### Assignment
Please repeat each of the records that follow, exactly as written.

Stored records:
•••

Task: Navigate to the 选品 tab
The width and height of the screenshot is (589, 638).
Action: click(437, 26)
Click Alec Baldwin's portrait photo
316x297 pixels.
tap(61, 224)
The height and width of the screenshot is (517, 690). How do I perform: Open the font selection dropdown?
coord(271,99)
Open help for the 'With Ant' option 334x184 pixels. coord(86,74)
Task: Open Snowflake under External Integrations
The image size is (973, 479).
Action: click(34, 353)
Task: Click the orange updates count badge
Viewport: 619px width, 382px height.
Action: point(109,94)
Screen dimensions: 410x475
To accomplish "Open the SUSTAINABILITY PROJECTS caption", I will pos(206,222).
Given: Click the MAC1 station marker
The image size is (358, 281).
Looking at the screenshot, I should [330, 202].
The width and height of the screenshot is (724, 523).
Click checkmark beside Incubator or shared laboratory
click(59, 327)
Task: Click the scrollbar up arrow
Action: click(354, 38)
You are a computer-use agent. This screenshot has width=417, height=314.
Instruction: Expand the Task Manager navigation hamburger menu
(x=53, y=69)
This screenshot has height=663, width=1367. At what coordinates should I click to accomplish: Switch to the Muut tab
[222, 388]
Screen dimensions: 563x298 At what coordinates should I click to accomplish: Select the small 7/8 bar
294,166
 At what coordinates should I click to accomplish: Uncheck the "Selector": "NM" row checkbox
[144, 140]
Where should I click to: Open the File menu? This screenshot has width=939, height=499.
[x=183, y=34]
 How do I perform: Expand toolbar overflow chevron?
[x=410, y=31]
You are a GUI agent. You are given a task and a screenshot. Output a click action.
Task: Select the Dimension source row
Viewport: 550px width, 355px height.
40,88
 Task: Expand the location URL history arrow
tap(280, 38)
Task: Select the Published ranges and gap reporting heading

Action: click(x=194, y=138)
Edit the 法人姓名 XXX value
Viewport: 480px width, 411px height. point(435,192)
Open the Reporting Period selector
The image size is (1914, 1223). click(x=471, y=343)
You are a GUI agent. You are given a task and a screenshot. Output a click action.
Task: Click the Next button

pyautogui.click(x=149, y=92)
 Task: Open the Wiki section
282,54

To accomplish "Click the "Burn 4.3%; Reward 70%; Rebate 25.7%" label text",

•••

### Exercise output
Task: Navigate to the 选品 tab
The width and height of the screenshot is (589, 638).
Action: click(437, 26)
Click Alec Baldwin's portrait photo
316x297 pixels.
tap(61, 224)
The height and width of the screenshot is (517, 690). How do I perform: Open the font selection dropdown?
coord(271,99)
Open help for the 'With Ant' option 334x184 pixels. coord(86,74)
Task: Open Snowflake under External Integrations
The image size is (973, 479).
Action: click(34, 353)
Task: Click the orange updates count badge
Viewport: 619px width, 382px height.
Action: point(109,94)
Screen dimensions: 410x475
To accomplish "Open the SUSTAINABILITY PROJECTS caption", I will pos(206,222).
Given: Click the MAC1 station marker
The image size is (358, 281).
Looking at the screenshot, I should [330, 202].
The width and height of the screenshot is (724, 523).
Click checkmark beside Incubator or shared laboratory
click(59, 327)
Task: Click the scrollbar up arrow
Action: click(354, 38)
You are a computer-use agent. This screenshot has width=417, height=314.
Instruction: Expand the Task Manager navigation hamburger menu
(x=53, y=69)
This screenshot has height=663, width=1367. At what coordinates should I click to accomplish: Switch to the Muut tab
[222, 388]
Screen dimensions: 563x298 At what coordinates should I click to accomplish: Select the small 7/8 bar
294,166
 At what coordinates should I click to accomplish: Uncheck the "Selector": "NM" row checkbox
[144, 140]
Where should I click to: Open the File menu? This screenshot has width=939, height=499.
[x=183, y=34]
 How do I perform: Expand toolbar overflow chevron?
[x=410, y=31]
You are a GUI agent. You are given a task and a screenshot. Output a click action.
Task: Select the Dimension source row
Viewport: 550px width, 355px height.
40,88
 Task: Expand the location URL history arrow
tap(280, 38)
Task: Select the Published ranges and gap reporting heading

Action: click(x=194, y=138)
Edit the 法人姓名 XXX value
Viewport: 480px width, 411px height. point(435,192)
Open the Reporting Period selector
The image size is (1914, 1223). click(x=471, y=343)
You are a GUI agent. You are given a task and a screenshot. Output a click action.
Task: Click the Next button

pyautogui.click(x=149, y=92)
 Task: Open the Wiki section
282,54

To accomplish "Click the "Burn 4.3%; Reward 70%; Rebate 25.7%" label text",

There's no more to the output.